Washington [496]
The evidence of unrest in western Pennsylvania mounted. A mob descended on Captain William Faulkner, who had allowed John Neville to establish an office in his home, threatening to tar and feather him and incinerate his house unless he stopped giving sanctuary to Neville. New reports suggested that the turmoil might be spreading to Maryland and other states. Eager to show governmental resolve in the face of disorder, Hamilton had long spoiled for a showdown with the instigators. “Moderation enough has been shown; ’tis time to assume a different tone,” he had advised Washington.43 Having hoped for a diplomatic settlement, Washington reluctantly agreed that a show of force had become necessary in western Pennsylvania.
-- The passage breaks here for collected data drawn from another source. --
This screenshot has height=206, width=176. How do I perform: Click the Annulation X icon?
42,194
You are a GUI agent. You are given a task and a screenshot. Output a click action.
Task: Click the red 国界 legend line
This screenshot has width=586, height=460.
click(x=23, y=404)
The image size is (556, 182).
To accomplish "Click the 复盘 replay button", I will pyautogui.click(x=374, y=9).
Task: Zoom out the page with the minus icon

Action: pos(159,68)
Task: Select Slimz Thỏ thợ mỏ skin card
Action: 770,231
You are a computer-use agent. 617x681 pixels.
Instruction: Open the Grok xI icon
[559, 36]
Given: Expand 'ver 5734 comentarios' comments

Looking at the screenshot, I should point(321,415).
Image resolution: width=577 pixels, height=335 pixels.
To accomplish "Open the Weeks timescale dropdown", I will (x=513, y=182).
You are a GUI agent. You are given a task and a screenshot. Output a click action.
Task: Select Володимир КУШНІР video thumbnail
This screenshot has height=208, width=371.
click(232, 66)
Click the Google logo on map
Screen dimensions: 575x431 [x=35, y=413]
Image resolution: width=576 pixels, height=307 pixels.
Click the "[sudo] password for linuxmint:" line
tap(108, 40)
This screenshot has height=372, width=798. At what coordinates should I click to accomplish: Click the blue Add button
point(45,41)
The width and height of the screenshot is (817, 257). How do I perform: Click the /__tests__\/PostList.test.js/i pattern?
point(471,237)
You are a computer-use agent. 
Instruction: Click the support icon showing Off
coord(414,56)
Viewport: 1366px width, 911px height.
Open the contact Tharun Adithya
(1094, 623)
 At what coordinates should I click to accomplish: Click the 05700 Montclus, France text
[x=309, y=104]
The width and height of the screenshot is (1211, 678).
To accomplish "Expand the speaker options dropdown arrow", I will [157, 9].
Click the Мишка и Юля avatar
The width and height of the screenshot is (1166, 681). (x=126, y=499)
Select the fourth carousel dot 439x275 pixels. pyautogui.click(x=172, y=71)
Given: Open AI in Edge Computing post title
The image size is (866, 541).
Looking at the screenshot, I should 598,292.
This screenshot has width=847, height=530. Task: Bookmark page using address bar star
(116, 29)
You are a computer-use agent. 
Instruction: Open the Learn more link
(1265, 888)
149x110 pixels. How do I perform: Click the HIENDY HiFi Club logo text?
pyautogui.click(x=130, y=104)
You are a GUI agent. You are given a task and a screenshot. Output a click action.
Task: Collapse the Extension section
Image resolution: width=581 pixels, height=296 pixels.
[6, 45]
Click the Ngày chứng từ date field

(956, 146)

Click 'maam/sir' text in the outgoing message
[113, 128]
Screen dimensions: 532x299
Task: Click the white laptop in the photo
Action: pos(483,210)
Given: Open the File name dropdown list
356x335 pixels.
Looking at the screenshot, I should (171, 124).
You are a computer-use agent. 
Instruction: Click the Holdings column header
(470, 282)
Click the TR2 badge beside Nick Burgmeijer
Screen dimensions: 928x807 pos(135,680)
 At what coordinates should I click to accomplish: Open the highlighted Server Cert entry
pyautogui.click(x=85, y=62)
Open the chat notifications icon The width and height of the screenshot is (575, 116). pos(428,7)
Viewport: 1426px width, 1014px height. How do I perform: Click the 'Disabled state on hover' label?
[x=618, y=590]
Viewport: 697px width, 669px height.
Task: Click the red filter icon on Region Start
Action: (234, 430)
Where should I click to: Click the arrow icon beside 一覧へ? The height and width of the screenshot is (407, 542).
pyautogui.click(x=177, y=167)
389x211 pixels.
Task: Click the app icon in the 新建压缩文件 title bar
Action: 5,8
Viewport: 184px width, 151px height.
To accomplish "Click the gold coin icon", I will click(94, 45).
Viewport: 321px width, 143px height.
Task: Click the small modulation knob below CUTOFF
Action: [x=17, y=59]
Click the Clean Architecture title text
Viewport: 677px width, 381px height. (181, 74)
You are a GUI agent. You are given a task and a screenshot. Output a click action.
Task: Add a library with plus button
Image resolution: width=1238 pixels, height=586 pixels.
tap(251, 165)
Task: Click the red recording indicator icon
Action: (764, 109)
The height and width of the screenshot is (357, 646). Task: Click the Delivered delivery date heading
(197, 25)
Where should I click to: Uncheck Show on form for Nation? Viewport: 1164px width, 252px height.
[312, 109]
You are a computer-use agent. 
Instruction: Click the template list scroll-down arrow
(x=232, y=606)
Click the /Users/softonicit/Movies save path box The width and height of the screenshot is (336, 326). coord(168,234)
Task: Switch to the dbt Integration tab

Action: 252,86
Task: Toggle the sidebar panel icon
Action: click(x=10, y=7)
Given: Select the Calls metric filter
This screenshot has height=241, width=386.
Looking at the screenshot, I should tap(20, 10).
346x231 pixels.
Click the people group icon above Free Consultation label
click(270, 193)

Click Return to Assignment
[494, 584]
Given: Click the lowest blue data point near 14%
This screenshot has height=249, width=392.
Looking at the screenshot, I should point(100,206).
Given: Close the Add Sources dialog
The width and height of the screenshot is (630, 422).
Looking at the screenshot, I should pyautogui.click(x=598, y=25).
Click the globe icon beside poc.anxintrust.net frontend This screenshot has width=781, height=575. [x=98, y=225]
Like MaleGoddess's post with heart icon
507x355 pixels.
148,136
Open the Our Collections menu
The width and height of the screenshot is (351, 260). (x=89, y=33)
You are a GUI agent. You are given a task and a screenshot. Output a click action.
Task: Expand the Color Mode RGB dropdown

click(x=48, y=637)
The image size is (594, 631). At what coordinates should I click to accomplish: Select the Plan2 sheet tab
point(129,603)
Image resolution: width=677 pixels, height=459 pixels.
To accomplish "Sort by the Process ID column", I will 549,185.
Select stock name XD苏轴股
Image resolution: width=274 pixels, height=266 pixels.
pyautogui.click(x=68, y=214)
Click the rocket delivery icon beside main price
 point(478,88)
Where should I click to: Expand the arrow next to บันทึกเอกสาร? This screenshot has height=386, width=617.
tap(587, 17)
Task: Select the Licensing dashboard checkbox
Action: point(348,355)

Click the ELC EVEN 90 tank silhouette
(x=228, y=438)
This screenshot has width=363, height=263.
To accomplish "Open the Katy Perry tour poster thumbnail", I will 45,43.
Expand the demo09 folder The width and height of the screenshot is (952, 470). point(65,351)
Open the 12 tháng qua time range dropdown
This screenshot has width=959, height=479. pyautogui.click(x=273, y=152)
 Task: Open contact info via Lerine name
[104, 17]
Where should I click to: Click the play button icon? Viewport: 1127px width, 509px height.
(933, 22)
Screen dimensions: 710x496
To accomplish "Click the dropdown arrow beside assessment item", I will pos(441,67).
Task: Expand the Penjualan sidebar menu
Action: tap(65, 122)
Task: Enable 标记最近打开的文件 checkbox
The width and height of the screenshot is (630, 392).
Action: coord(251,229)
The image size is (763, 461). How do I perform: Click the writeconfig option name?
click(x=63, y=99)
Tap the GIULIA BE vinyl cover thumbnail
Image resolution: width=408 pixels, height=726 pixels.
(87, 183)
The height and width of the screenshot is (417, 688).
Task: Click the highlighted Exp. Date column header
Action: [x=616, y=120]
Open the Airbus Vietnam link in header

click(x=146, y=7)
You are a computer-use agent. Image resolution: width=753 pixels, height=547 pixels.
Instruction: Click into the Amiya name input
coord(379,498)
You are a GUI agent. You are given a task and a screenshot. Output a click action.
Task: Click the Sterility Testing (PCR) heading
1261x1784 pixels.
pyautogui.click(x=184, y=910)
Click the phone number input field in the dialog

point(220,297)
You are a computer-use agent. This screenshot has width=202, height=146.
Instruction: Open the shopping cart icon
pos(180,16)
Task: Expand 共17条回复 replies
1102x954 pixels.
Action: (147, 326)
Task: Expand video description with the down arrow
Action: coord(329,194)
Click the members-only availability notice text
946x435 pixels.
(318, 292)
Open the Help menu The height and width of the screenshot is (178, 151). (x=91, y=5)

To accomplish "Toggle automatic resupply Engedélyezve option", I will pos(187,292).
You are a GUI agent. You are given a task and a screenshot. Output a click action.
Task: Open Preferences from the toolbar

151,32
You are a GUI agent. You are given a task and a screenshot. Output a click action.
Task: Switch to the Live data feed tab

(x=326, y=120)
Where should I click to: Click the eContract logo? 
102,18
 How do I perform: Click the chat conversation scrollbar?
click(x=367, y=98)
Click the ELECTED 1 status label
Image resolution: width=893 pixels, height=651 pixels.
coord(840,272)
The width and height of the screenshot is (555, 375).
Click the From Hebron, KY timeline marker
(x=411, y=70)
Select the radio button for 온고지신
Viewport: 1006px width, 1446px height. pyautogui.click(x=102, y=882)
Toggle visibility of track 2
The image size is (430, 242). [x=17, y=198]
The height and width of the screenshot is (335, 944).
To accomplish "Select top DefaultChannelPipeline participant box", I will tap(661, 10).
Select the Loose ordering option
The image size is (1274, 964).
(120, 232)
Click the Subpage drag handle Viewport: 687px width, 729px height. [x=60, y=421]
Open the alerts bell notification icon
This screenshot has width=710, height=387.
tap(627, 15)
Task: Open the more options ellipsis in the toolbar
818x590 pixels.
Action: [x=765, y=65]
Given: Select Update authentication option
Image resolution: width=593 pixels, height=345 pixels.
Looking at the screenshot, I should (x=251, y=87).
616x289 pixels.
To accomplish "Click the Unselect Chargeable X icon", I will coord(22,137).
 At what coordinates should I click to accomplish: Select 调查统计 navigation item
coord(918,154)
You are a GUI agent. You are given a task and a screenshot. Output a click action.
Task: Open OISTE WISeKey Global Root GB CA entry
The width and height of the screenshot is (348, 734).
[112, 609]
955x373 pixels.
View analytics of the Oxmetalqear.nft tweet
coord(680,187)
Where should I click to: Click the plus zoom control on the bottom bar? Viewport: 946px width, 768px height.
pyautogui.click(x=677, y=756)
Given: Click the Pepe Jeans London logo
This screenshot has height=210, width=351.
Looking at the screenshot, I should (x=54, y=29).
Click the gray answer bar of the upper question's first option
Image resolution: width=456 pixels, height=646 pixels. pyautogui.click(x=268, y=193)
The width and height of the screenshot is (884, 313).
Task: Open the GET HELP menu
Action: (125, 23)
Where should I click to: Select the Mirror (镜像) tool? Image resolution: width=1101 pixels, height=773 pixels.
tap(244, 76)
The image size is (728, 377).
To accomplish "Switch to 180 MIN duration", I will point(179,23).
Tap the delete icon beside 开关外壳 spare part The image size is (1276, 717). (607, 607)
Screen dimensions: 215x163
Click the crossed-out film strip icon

Amid the crisis, Washington bowed to the wishes of his Alexandria lodge and sat for a portrait by William Joseph Williams that featured him in a Masonic outfit. After suffering through many portraits early in his presidency, Washington had decided to scale back drastically. He admitted to Henry Lee in 1792 that he had grown “so heartily tired of the attendance which . . . I have bestowed on these kind of people [artists] that it is now more than two years since I have resolved to sit no more for any of them . . . except in instances where it has been requested by public bodies or for a particular purpose . . . and could not without offense be refused.”44 He detested the crude engravings of him made from paintings, which were crassly peddled by vendors. The pastel portrait that Williams executed on September 18, 1794, shows a particularly dour, cranky Washington, with a tightly turned-down mouth. Posing in a black coat, he wears Masonic symbols on a blue sash that slants diagonally across his chest. His face is neither friendly nor heroic but looks like that of a bad-tempered relative, suggesting that the presidency was now a trial he endured only for the public good. Unsparing in its accuracy, the Williams portrait shows various blemishes on Washington’s face—a scar that curves under the pouch of his left eye; a mole below his right earlobe; smallpox scars on both his nose and cheeks—ordinarily edited out of highly sanitized portraits.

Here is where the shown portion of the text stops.